* **Task objective**
Rewrite the lines below, replacing every "icon" with "glyph" and keeping everything else the same.

* **Data shown**
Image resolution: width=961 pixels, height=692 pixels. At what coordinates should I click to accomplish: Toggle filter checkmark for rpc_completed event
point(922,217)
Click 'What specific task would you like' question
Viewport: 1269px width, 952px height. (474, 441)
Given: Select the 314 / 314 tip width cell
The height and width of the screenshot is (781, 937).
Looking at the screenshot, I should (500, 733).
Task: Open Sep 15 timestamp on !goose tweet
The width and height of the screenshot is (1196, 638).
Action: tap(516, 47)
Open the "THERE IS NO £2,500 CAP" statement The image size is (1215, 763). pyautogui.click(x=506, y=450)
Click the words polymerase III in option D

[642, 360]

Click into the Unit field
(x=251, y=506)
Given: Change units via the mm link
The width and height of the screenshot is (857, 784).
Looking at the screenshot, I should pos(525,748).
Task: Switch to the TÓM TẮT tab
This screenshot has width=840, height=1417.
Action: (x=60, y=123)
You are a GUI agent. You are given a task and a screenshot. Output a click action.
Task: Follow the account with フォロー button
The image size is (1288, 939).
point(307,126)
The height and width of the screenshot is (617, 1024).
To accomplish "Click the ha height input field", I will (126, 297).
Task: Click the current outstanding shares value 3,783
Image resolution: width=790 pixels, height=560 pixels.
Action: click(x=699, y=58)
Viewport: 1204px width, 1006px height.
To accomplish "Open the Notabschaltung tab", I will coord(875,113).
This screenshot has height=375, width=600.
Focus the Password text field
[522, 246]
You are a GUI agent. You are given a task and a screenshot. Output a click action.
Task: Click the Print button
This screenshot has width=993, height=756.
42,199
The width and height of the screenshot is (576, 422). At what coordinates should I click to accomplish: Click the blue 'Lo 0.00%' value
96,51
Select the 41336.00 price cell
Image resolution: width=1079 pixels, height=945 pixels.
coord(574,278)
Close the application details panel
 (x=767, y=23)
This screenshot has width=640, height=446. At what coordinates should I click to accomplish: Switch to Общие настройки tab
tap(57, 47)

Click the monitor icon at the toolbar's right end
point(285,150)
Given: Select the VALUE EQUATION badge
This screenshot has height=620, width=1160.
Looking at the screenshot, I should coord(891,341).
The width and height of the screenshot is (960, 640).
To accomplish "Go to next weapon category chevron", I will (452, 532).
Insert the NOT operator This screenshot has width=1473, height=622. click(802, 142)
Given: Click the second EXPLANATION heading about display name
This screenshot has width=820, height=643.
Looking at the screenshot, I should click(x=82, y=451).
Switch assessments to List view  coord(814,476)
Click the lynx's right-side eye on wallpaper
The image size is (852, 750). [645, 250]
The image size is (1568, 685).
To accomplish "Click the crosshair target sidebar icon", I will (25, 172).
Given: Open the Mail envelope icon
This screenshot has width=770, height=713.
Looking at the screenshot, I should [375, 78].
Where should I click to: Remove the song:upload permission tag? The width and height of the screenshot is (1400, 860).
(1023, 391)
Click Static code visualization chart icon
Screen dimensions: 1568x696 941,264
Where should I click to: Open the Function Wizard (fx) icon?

* **Task answer**
Image resolution: width=961 pixels, height=692 pixels. At what coordinates should I click to accomplish: Toggle filter checkmark for rpc_completed event
point(922,217)
Click 'What specific task would you like' question
Viewport: 1269px width, 952px height. (474, 441)
Given: Select the 314 / 314 tip width cell
The height and width of the screenshot is (781, 937).
Looking at the screenshot, I should (500, 733).
Task: Open Sep 15 timestamp on !goose tweet
The width and height of the screenshot is (1196, 638).
Action: tap(516, 47)
Open the "THERE IS NO £2,500 CAP" statement The image size is (1215, 763). pyautogui.click(x=506, y=450)
Click the words polymerase III in option D

[642, 360]

Click into the Unit field
(x=251, y=506)
Given: Change units via the mm link
The width and height of the screenshot is (857, 784).
Looking at the screenshot, I should pos(525,748).
Task: Switch to the TÓM TẮT tab
This screenshot has width=840, height=1417.
Action: (x=60, y=123)
You are a GUI agent. You are given a task and a screenshot. Output a click action.
Task: Follow the account with フォロー button
The image size is (1288, 939).
point(307,126)
The height and width of the screenshot is (617, 1024).
To accomplish "Click the ha height input field", I will (126, 297).
Task: Click the current outstanding shares value 3,783
Image resolution: width=790 pixels, height=560 pixels.
Action: click(x=699, y=58)
Viewport: 1204px width, 1006px height.
To accomplish "Open the Notabschaltung tab", I will coord(875,113).
This screenshot has height=375, width=600.
Focus the Password text field
[522, 246]
You are a GUI agent. You are given a task and a screenshot. Output a click action.
Task: Click the Print button
This screenshot has width=993, height=756.
42,199
The width and height of the screenshot is (576, 422). At what coordinates should I click to accomplish: Click the blue 'Lo 0.00%' value
96,51
Select the 41336.00 price cell
Image resolution: width=1079 pixels, height=945 pixels.
coord(574,278)
Close the application details panel
 (x=767, y=23)
This screenshot has width=640, height=446. At what coordinates should I click to accomplish: Switch to Общие настройки tab
tap(57, 47)

Click the monitor glyph at the toolbar's right end
point(285,150)
Given: Select the VALUE EQUATION badge
This screenshot has height=620, width=1160.
Looking at the screenshot, I should coord(891,341).
The width and height of the screenshot is (960, 640).
To accomplish "Go to next weapon category chevron", I will (452, 532).
Insert the NOT operator This screenshot has width=1473, height=622. click(802, 142)
Given: Click the second EXPLANATION heading about display name
This screenshot has width=820, height=643.
Looking at the screenshot, I should click(x=82, y=451).
Switch assessments to List view  coord(814,476)
Click the lynx's right-side eye on wallpaper
The image size is (852, 750). [645, 250]
The image size is (1568, 685).
To accomplish "Click the crosshair target sidebar glyph", I will (25, 172).
Given: Open the Mail envelope glyph
This screenshot has width=770, height=713.
Looking at the screenshot, I should [375, 78].
Where should I click to: Remove the song:upload permission tag? The width and height of the screenshot is (1400, 860).
(1023, 391)
Click Static code visualization chart glyph
Screen dimensions: 1568x696 941,264
Where should I click to: Open the Function Wizard (fx) glyph?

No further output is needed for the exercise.